++++ SUPPLIED TEXT ++++
# Identifying a Radium Dial



## EPS

I'm aware of the dangers of radium dials and the associated dust. That said, I had a momentary lapse of reason when I got my vintage alarm clock (not a watch, sorry if it's not exactly on-topic) in the mail today and opened it up to wipe off the inside of the crystal. In my defense, I didn't realize that it was luminescing until I happened to position it in the sunlight, I hadn't thought about radium dials in a while, and the case's seal is anything but airtight (hence why I'd consider pitching it if it has radium).

I'm going to take the thing to my college's physics department to see if one of them has a Geiger counter to point at it, but meanwhile I have embarked upon a thought experiment that you all may find interesting, and I am questioning whether the dial has radium. Here's why:

1. The dial doesn't glow unless it's held very close to a bright light. The glow isn't brilliant, but it's certainly visible.
2. The dial becomes very dim in less than 5 minutes and is completely dark after well less than an hour. While I didn't press my eyeballs right up to the glass, I strained but still saw no glow.
3. No dead-giveaways, like "sterile," non-oxidized areas around the numbers or brown spots on the crystal. (An insufficient but necessary condition for ruling out radium).

Basically, the dial behaves exactly like the non-radioactive glow-in-the-dark stuff that they put in vampire teeth for Halloween costumes. That said, I'm concerned because the clock looks to have been made before 1950 and it does glow in the dark.

My reasoning is that any radium in the dial when it was made is still there now (the half-life is something like 1400 years). Thus, if it was a radium dial in 1940 or whenever, it's still just as much a radium dial today, and if a radium dial doesn't glow in the dark of its own accord, then it's because the zinc-sulfide paint has deteriorated. My dial glows in the dark when a light is shined on it, a property of zinc-sulfide, so it probably contains some zinc-sulfide. The question is, _can the zinc-sulfide in a radium dial deteriorate to such a level that, while it still glows from being exposed to a very bright light, it does not spontaneously glow from the radium?_ If the answer is yes, then I may be in trouble; but if the answer is no, then I'm probably safe.
++++
EXERCISES TO COMPLETE ▸
A. Decide whether each statement agrees with the radium dial post, answering yes or no and quoting the words from the post that settle it: (i) the writer's timepiece is a wristwatch; (ii) the dial goes completely dark in under an hour; (iii) the writer plans to take the clock to the college's chemistry department.
B. What half-life does the radium dial post give for radium?
The data that come next have no connection to the radium dial post.
++++ GIVEN INFORMATION ++++
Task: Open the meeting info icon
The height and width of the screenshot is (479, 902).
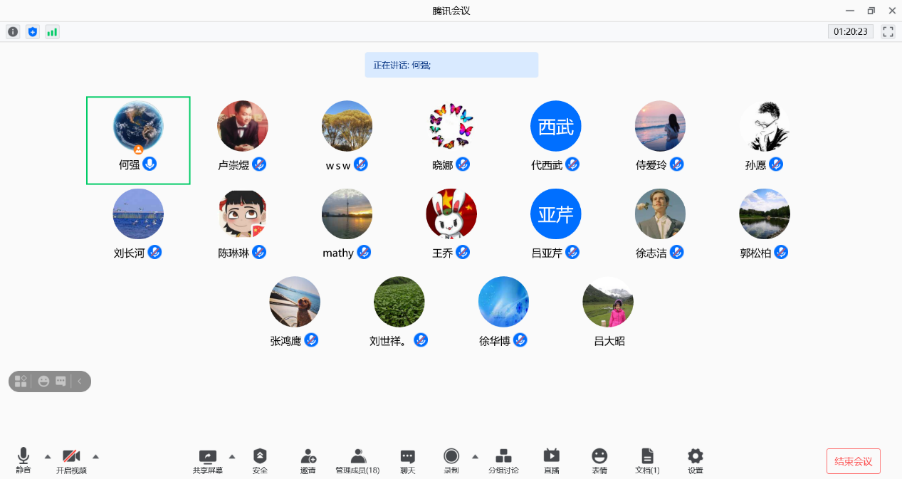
++++
OUTPUTS IN ORDER ▸
A.
(i) No: "my vintage alarm clock (not a watch, sorry if it's not exactly on-topic)"
(ii) Yes: "is completely dark after well less than an hour"
(iii) No: "I'm going to take the thing to my college's physics department"

B. Something like 1400 years.